■ **TEXTO FORNECIDO**

────────────────────

O que é a Breaking the Silence?
É uma organização de antigos militares das Forças de Defesa Israelitas, que tem como principal objectivo acabar com a ocupação dos territórios palestinianos. Recolhemos testemunhos de soldados que serviram em Gaza e na Cisjordânia e que nos contam as suas experiências, histórias de abusos e de violência. Também organizamos debates e visitas aos territórios ocupados.
Aquilo que estamos a tentar fazer é aproveitar a nossa experiência no serviço militar, o que fizemos e testemunhámos, e trazê-la a público. Há um lapso muito grande de conhecimento entre aquilo que as nossas famílias e amigos pensam saber sobre a nossa experiência militar e aquilo que nós realmente vivemos. A ideia é trazer essas histórias a público para criar um debate na sociedade israelita sobre o preço moral da ocupação militar.

O vosso trabalho tem conseguido alterar a forma como a sociedade israelita olha para a ocupação?
Quando trabalhamos na consciencialização pública, é difícil ver frutos. Acreditamos fazer parte de algo grande, de uma mudança social e política, mas não sabemos quando é que ela vai acontecer. O que sabemos é que há um grande nível de ignorância na nossa sociedade sobre o tema da ocupação, mesmo entre as pessoas que nos são mais próximas. Nada mudou nos últimos dez anos, desde o tempo em que eu era soldado.
Quando se enviam milhares de soldados para combate, sem regras de intervenção, dizendo-lhes para disparar sobre tudo o que considerem suspeito, tudo vai ser atingido. Sobretudo quando se tem a força aérea que Israel tem. E artilharia e tanques e milhares de soldados de infantaria.

Durante o tempo em que esteve ligado às Forças de Defesa Israelitas, já se questionava?
Eu servi durante a segunda intifada, na Cisjordânia, numa das unidades de infantaria, e tinha sentimentos mistos. Nasci numa família moderada, com valores éticos e morais. Por isso, quando cheguei ao serviço militar e comecei a ver amigos meus a baterem em palestinianos nos postos de controle, ou a tirarem-lhes as carteiras, não sabia como encarar isso.

────────────────────

Entradas sobre a localização de palavras e elementos:
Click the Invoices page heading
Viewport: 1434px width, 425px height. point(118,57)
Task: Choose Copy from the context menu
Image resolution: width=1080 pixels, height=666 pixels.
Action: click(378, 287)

────────────────────

■ **TAREFAS E EXERCÍCIOS**
A – Transcreva da entrevista sobre a Breaking the Silence o trecho entre "Quando se enviam" e "soldados de infantaria.", ambos inclusive.
B – Enumere todos os meios militares de que Israel dispõe segundo a entrevista sobre a Breaking the Silence.
Para resolver, baseie-se exclusivamente no texto fornecido.

■ **RESPOSTAS DADAS**
A –
Quando se enviam milhares de soldados para combate, sem regras de intervenção, dizendo-lhes para disparar sobre tudo o que considerem suspeito, tudo vai ser atingido. Sobretudo quando se tem a força aérea que Israel tem. E artilharia e tanques e milhares de soldados de infantaria.

B –
- força aérea
- artilharia
- tanques
- milhares de soldados de infantaria